Friday, May 28, 2010

If at first you don't succeed...

The end of the story is that we did it. The kids and I fed and separated the animals all by ourselves. But as usual, stories involving me and the goings on at the farm are never boring. Oh, no…they are full of…we’ll call it excitement.

I am almost always up for trying new things. Since meeting the farmer 13 years ago, I have learned that the most fulfilling way to live is to simply try something once. It is amazing how much you can learn about yourself and the world around you by giving something new a chance. As I wrote about in my last article, if there is a task that I can do that will help the farmer or save him time, I earnestly try to do it. After all, he has made a lot of my crazy ideas happen! My ratio of tasks attempted to tasks successfully completed is not that great. Task: kill snake…check. Task: milk cow…check. Task: feed and separate animals…no check. Task: put goats back in pen…no check. Task: fix the water situation in chicken coup…no check. Well, 2 out of 5 ain’t bad.

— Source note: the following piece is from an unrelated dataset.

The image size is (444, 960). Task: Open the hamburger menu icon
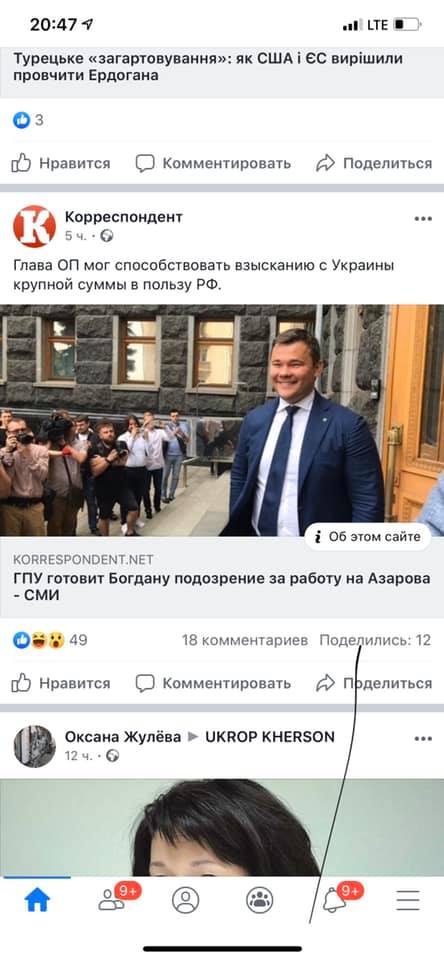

I may not be especially wise to all the inner workings of farm life, but I am definitely not dumb…I realized I had a secret weapon right under my nose and I have officially unleashed its power. The youngens! That’s right, the littles can’t live here for free so the deal we’ve worked out with them is that they exchange farm hand type work for room and board. It has proved to be most valuable around here. My track record is suddenly 5 for 5 with their assistance!

The first time I failed with the animals I knew immediately where I had gone wrong. I knew that had my daughter been around, we would have succeeded. So last night when I knew the farmer would be in late and I could help by taking care of this seemingly easy task (and I also needed a good story for my article) I told my 7 year old and my 4 year old what we needed to do. There was also a promise of sour gummie worms for a job well done.

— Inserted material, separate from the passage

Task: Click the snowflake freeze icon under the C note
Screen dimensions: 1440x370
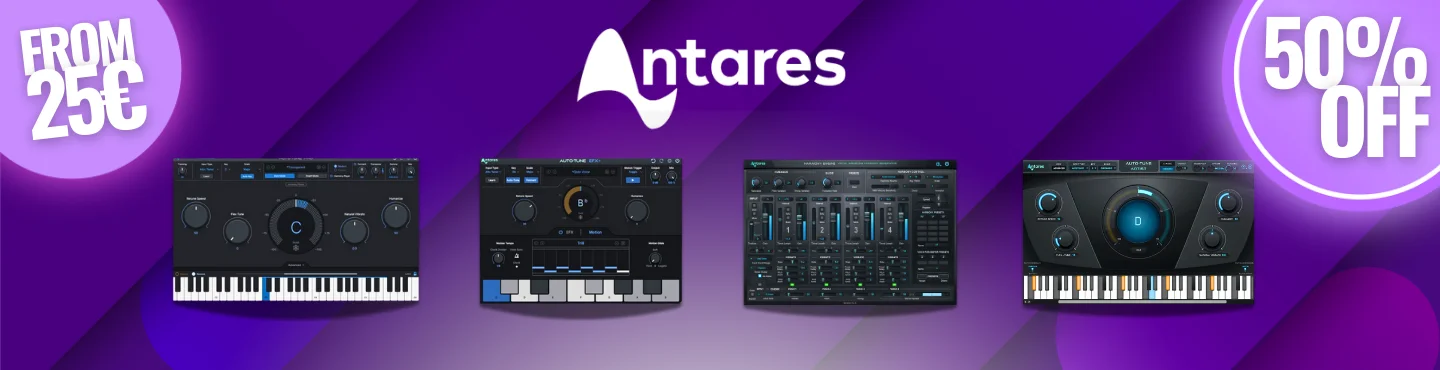Action: (297, 248)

We marched outside. We poured food. The kids jumped the fence with another bucket of food. They ran around herding 3 goats and a bull calf. I shouted orders. They kept running around in circles. I shouted more orders-run toward the gate not toward the corner! The goats knocked the bucket down. I shouted more orders to pick it up and run. They ran. Bull calf not cooperating (big surprise there). Goats not letting bull calf eat out of the bucket (another big surprise). Kids running. Son screaming “Ninja goat fight!” Daughter getting frustrated. I am pointing and shouting again. Gate is closing. 3 goats and the calf are successfully separated. Whew! The only part I left out is that this process took at least 20 minutes. Ok, maybe it was 30. This is quite shameful considering it takes the farmer approximately 3 minutes to complete this task and there is no shouting, pointing, frustration, or ninja goat fighting needed.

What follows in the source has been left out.